Luciano López, corredor tucumano de ultradistancia, se prepara para afrontar uno de los mayores desafíos de su carrera. El próximo 26 de septiembre largará en Atenas para recorrer 246 kilómetros hasta Esparta en el Spartathlon 2026. Tendrá un máximo de 36 horas para completar el recorrido y convertirse en uno de los corredores que logren llegar hasta los pies de la estatua del rey Leónidas.
La competencia en Grecia sigue el histórico camino de Filípides y atraviesa ciudades, rutas y sectores de montaña. A lo largo del trayecto, los participantes deben superar numerosos puestos de control y respetar tiempos límites que convierten a la prueba en un desafío tanto físico como mental.

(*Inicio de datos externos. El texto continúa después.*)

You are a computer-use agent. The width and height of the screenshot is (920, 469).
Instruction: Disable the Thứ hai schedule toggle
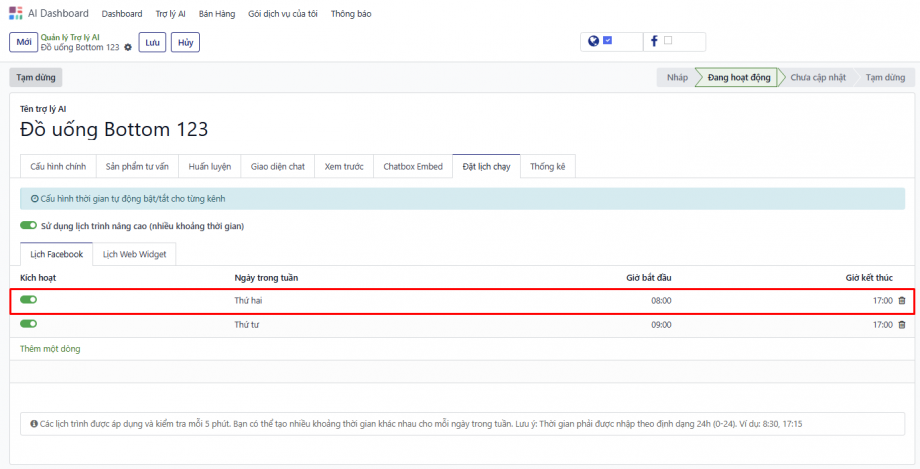pyautogui.click(x=28, y=299)

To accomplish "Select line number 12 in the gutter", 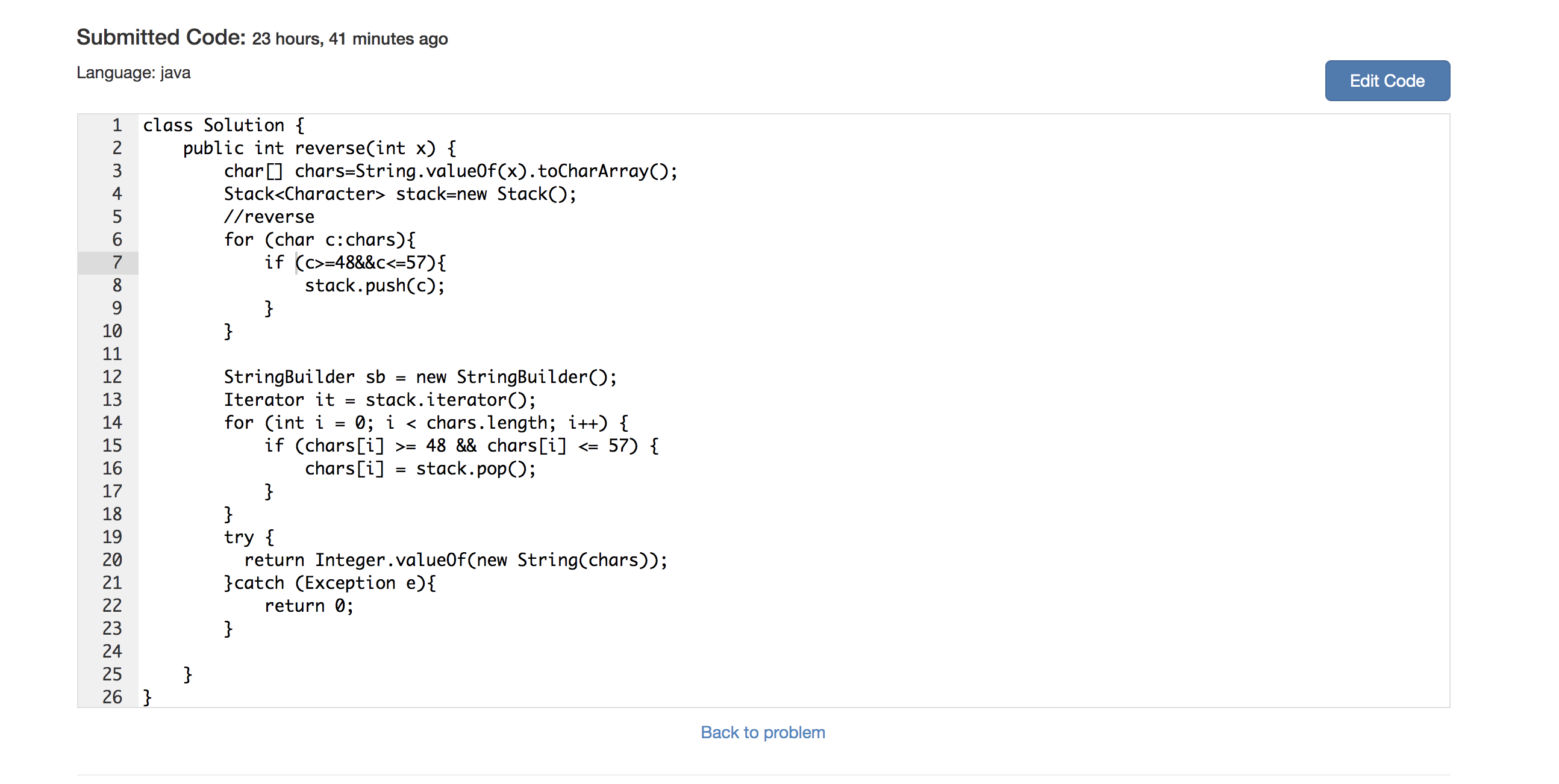I will [x=112, y=377].
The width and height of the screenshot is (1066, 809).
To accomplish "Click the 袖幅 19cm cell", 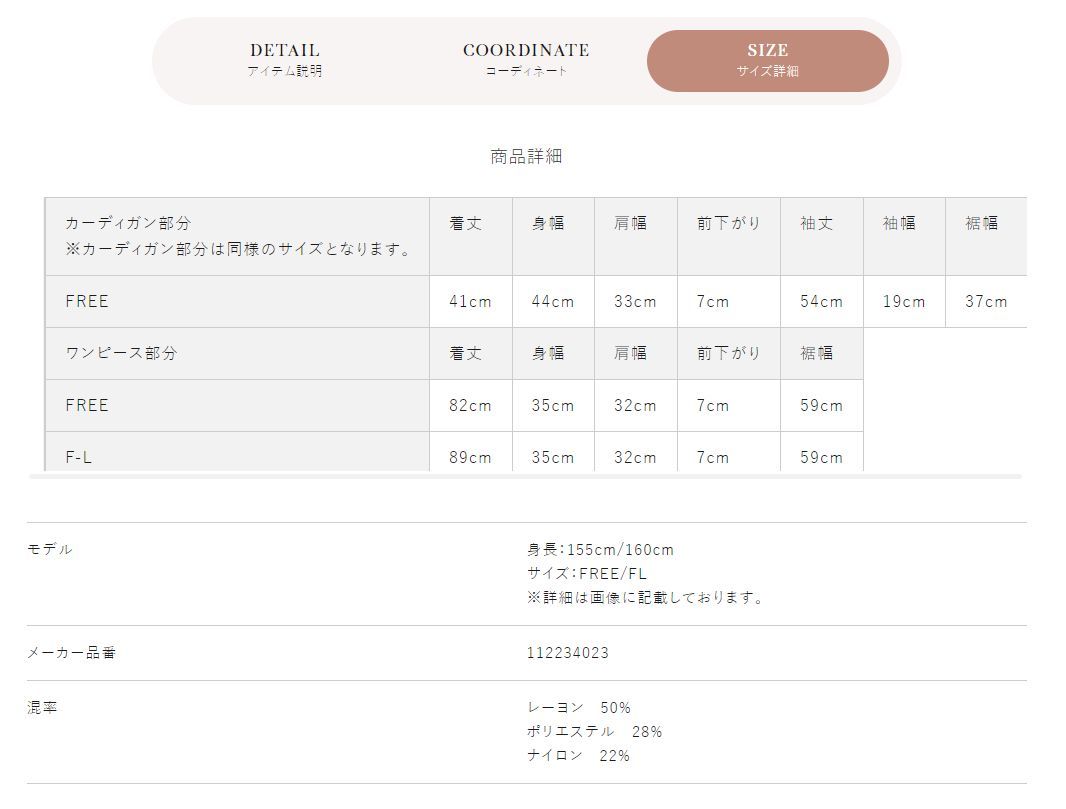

Para López, la clasificación representa el resultado de años de entrenamiento, sacrificio y participación en competencias de ultradistancia. Además, tendrá la particularidad de ser el único tucumano que participará de esta edición del Spartathlon, por lo que llevará la representación de la provincia y de Argentina a una competencia internacional.
Llegar a la línea de largada también implica un esfuerzo económico importante. El corredor debe afrontar gastos vinculados con la inscripción, los pasajes internacionales, el alojamiento, los traslados, la alimentación, la asistencia durante la carrera y toda la logística necesaria para permanecer varios días en Grecia.
Por ese motivo, López busca apoyo económico para poder cubrir parte de los costos del viaje y llegar a la competencia en las mejores condiciones posibles. El proyecto, según explicó, se sostiene principalmente con recursos propios y con la colaboración de personas que decidieron acompañarlo.

Cada aporte, sin importar el monto, significa para el corredor algo más que una ayuda para cubrir gastos. También representa el acompañamiento de quienes estarán detrás de cada uno de los kilómetros que recorrerá desde Atenas hasta Esparta.
“Rumbo al Spartathlon 2026” es el proyecto con el que el tucumano busca hacer realidad su participación en una de las ultramaratones más exigentes y emblemáticas del mundo. Para lograrlo, necesita sumar acompañamiento que le permita afrontar los gastos de una competencia que llevará el nombre de Tucumán hasta Grecia.